You can also generate the most likely translation for the input sentence. Here is a typical use case.
$ src/lamtram/lamtram \
--dynet_mem 1024 \
--operation ppl \
--operation gen \
--src_in test-src.txt \
--models_in encdec=transmodel.out \
--beam 5 \ # Perform beam search with a beam of 5
--word_pen 0.0 \ # The word penalty can be used to increase or decrease
# the average length of the sentence (positive for more words)
> results.txt
You can also use model ensembles. Model ensembles allow you to combine two different models with different initializations or structures. Using model ensembles is as simple as listing multiple models separated by a pipe.

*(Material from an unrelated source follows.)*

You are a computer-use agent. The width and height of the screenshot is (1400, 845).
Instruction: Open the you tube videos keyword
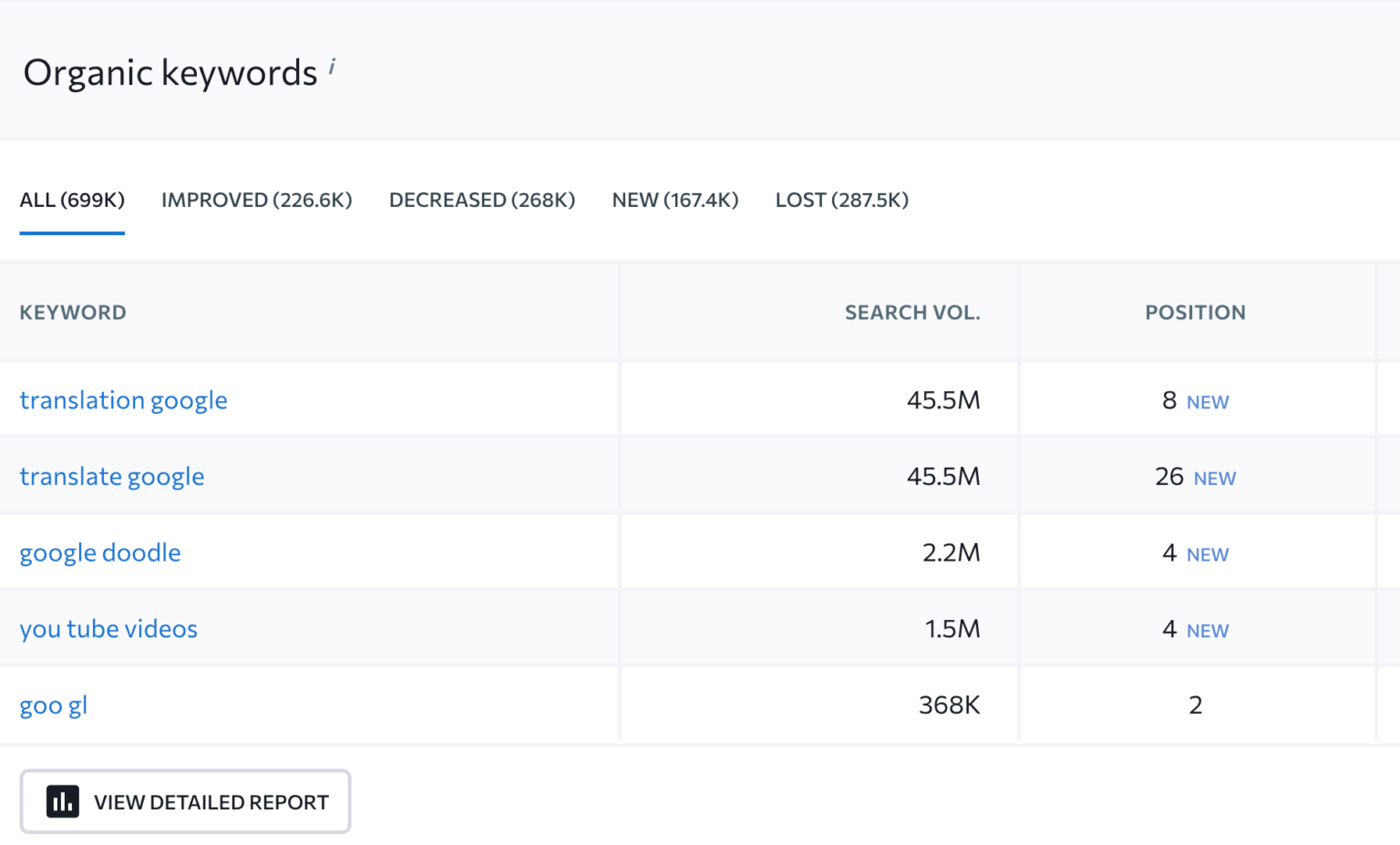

--models_in "encdec=transmodel.out|nlm=langmodel.out"
Note however that the models must have the same vocabulary (i.e. be trained on the same data). Ensembles will work for both generation and perplexity measurement.

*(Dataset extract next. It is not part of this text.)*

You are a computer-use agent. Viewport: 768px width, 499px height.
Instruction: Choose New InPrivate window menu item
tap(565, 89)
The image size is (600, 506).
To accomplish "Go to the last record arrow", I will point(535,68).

Training a text classifier is very similar to translation models. The only difference is that you want to create a file of the text you want to classify train-src.txt, and a correct label file with one label per line, train-lbl.txt. This is not absolutely necessary, but you can convert rare words in the source into unknown symbols like before:
$ script/unk-single.pl < train-src.txt > train-src.unk
Then, we can perform training with lamtram-train
. Here is a typical way to run it to train
an LSTM model.
$ src/lamtram/lamtram-train \
--dynet_mem 1024 \ # Allocate 1024 megabytes of memory for training
--model_type enccls \ # Create an encoder-classifier model
--layer_size 512 \ # Use a layer size of 512 for hidden layers, embeddings, etc.
--trainer adam \ # Use adam for training models
--learning_rate 0.001 \ # Set learning rate to 0.001
--seed 0 \ # A random seed, or 0 for a different seed every run
--train_src train-src.unk \ # Specify the training source file
--train_trg train-lbl.txt \ # Specify the training label file
--dev_src dev-src.txt \ # Specify the development source file
--dev_trg dev-lbl.txt \ # Specify the development label file
--model_out clsmodel.out
Again, as soon as one iteration finishes, the model will be written out.

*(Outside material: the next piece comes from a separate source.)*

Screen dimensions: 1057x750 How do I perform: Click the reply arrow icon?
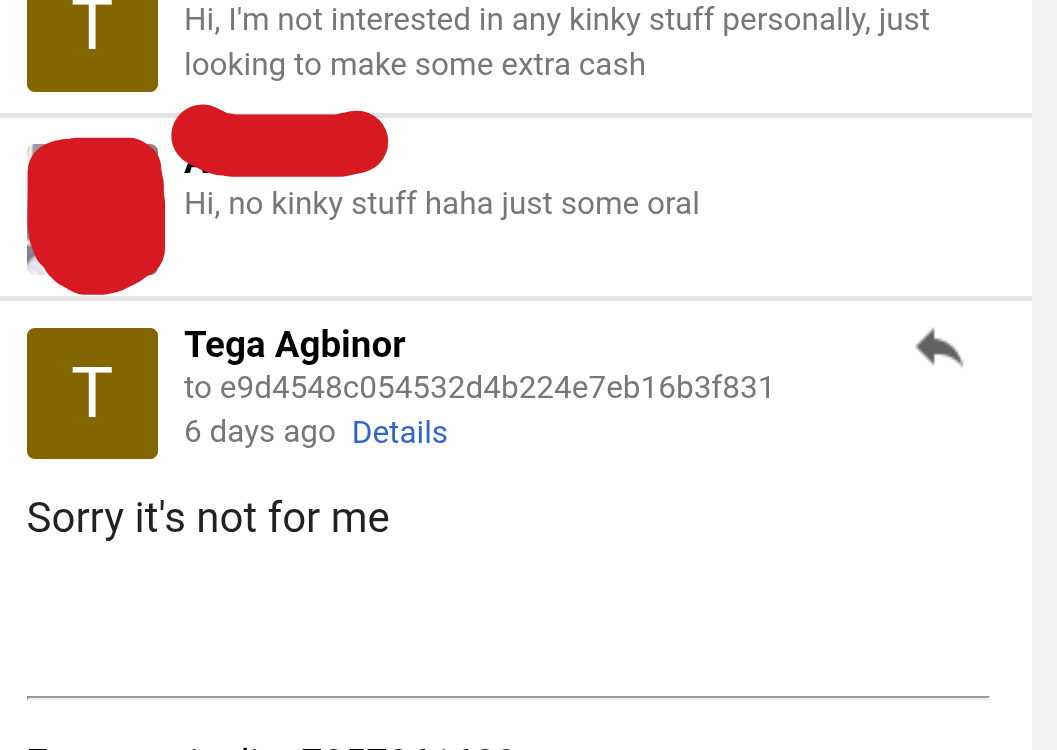pos(939,348)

You can measure perplexity and classification accuracy on a separate test set test-src.txt
and test-lbl.txt
$ src/lamtram/lamtram \
--dynet_mem 1024 \
--operation clseval \
--src_in test-src.txt \
--models_in enccls=clsmodel.out \
< test-lbl.txt
You can also generate the most likely label for the input sentence. Here is a typical use case.
$ src/lamtram/lamtram \
--dynet_mem 1024 \
--operation cls \
--models_in enccls=clsmodel.out \
> results.txt
You can also use model ensembles as with the translation models.
--models_in "enccls=clsmodel1.out|enccls=clsmodel2.out"
Note however that the models must have the same vocabulary (i.e. be trained on the same data). Ensembles will work for both perplexity measurement and classification.